Churches were closed during the 1917 Spanish flu pandemic but outdoor masses were held. Even during the 17th century plague, priests were able to provide “assistance from a distance:”

French priest administering Communion via distance pliers during a plague

In 1575, St. Charles Borromeo closed the churches of Milan during the plague but he sent out his priests into the streets to minister the sacraments to the people. Out of concern for the health of his priests, he urged them to caution and prudence but he himself, the archbishop, ministered to the sickest patients.
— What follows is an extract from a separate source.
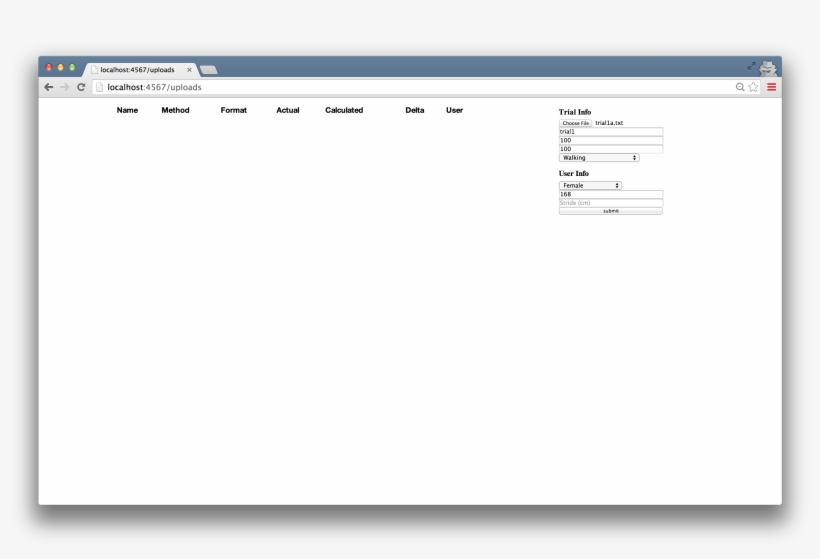The width and height of the screenshot is (820, 559).
Task: Open the Female gender dropdown
Action: point(590,186)

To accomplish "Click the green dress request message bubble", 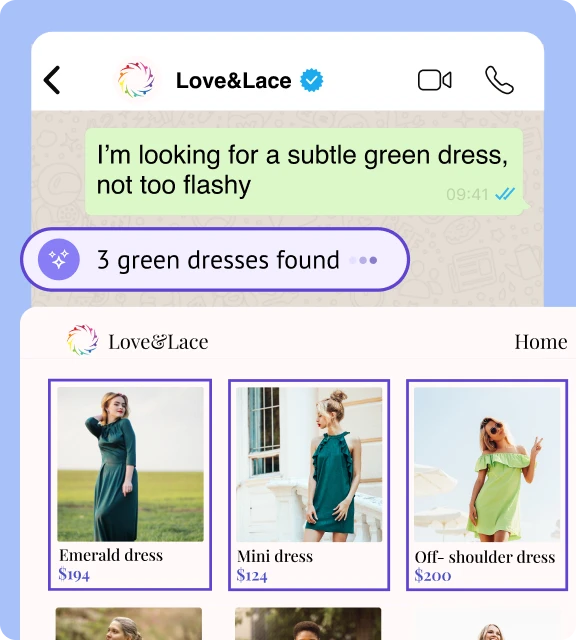I will (304, 171).
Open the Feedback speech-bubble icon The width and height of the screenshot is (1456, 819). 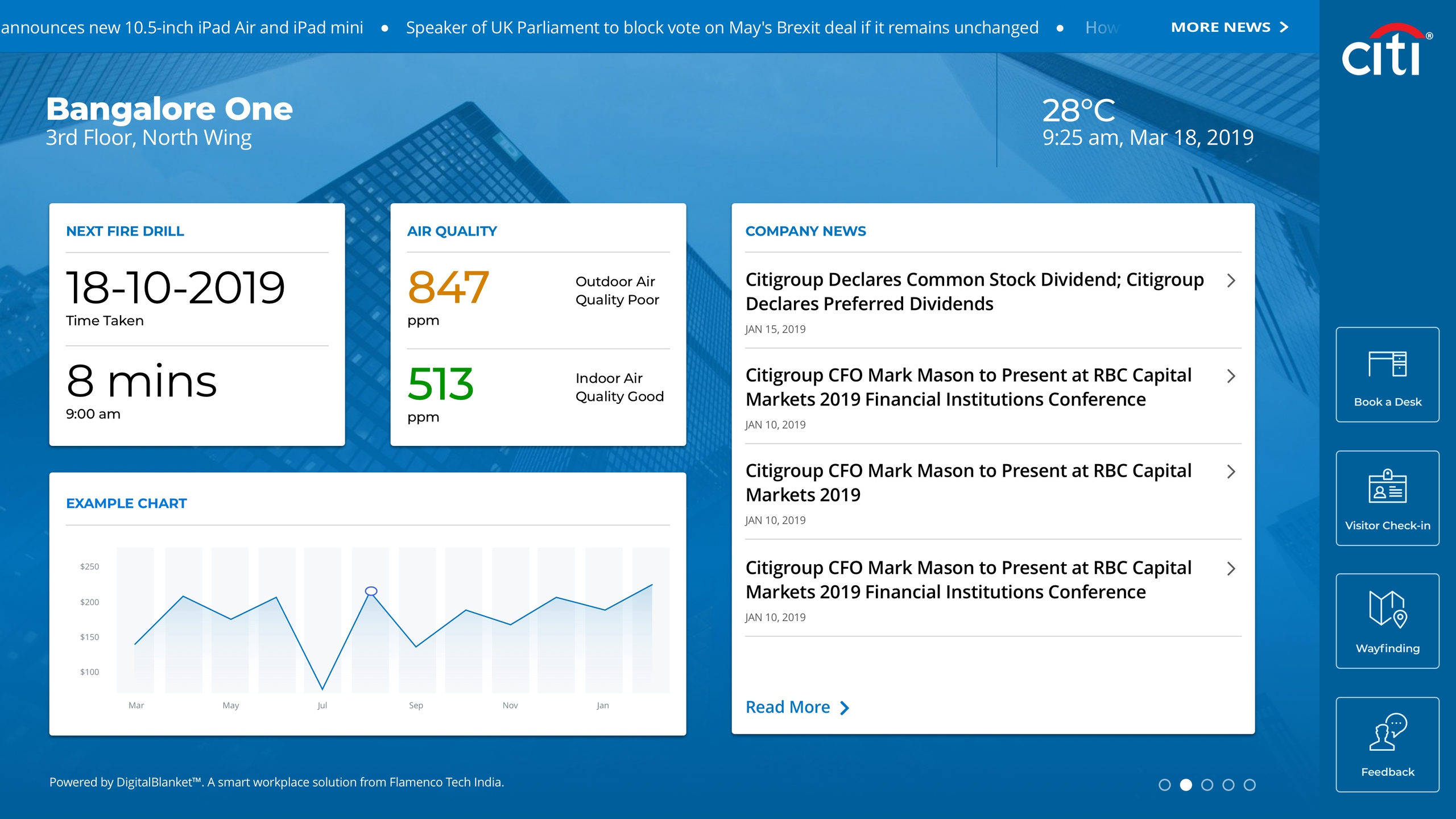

Our local shepherds are doing nothing. They’re not holding outdoor Masses—not even holding home Masses. They’re closing adoration chapels and, while our local parish is allowing people to at least enter the building, they ironically roped off about 80 percent of the church to make sure “people stay a safe distance from each other.” How does that make any sense? Confession is being held but only during a short time and if you’re not there to line up with everyone, it will be too late. The archdiocese is not doing baptisms. Last rights are being denied to people leaving this world.

To put it succinctly, this lockdown is disastrous for the faithful. I can’t imagine how bad this is for the lukewarm believers. As a parent of four impressionable children, the shutdown is making the body and blood of Christ appear optional.

There is a reason that weekly Mass is an obligation. There is a reason why we take Communion at least once a week. It is our little piece of Heaven on Earth and we desperately need the graces that accompany the Eucharist. Our souls depend on it. Unfortunately, spiritual communion doesn’t cut it. Staying the “f” at home and watching Mass online doesn’t cut it.

When Christ instituted the papacy, He said, “you are Peter, and on this rock I will build my church, and the powers of death shall not prevail against it.” (Mt 16:18) Am I to believe that Christ wasn’t considering coronavirus when he said this?

Austrian Military chaplain celebrating Mass during WWI

Not a chance. Christ knew this would come and He knew that some would lay down and simply roll over. He also knew that there were good solid bishops and priests that would be willing to do what they were called to do and feed His sheep. Where are you servants of God? Your sheep are starving.

Truly, truly, I say to you, when you were young, you girded yourself and walked where you would; but when you are old, you will stretch out your hands, and another will gird you and carry you where you do not wish to go.”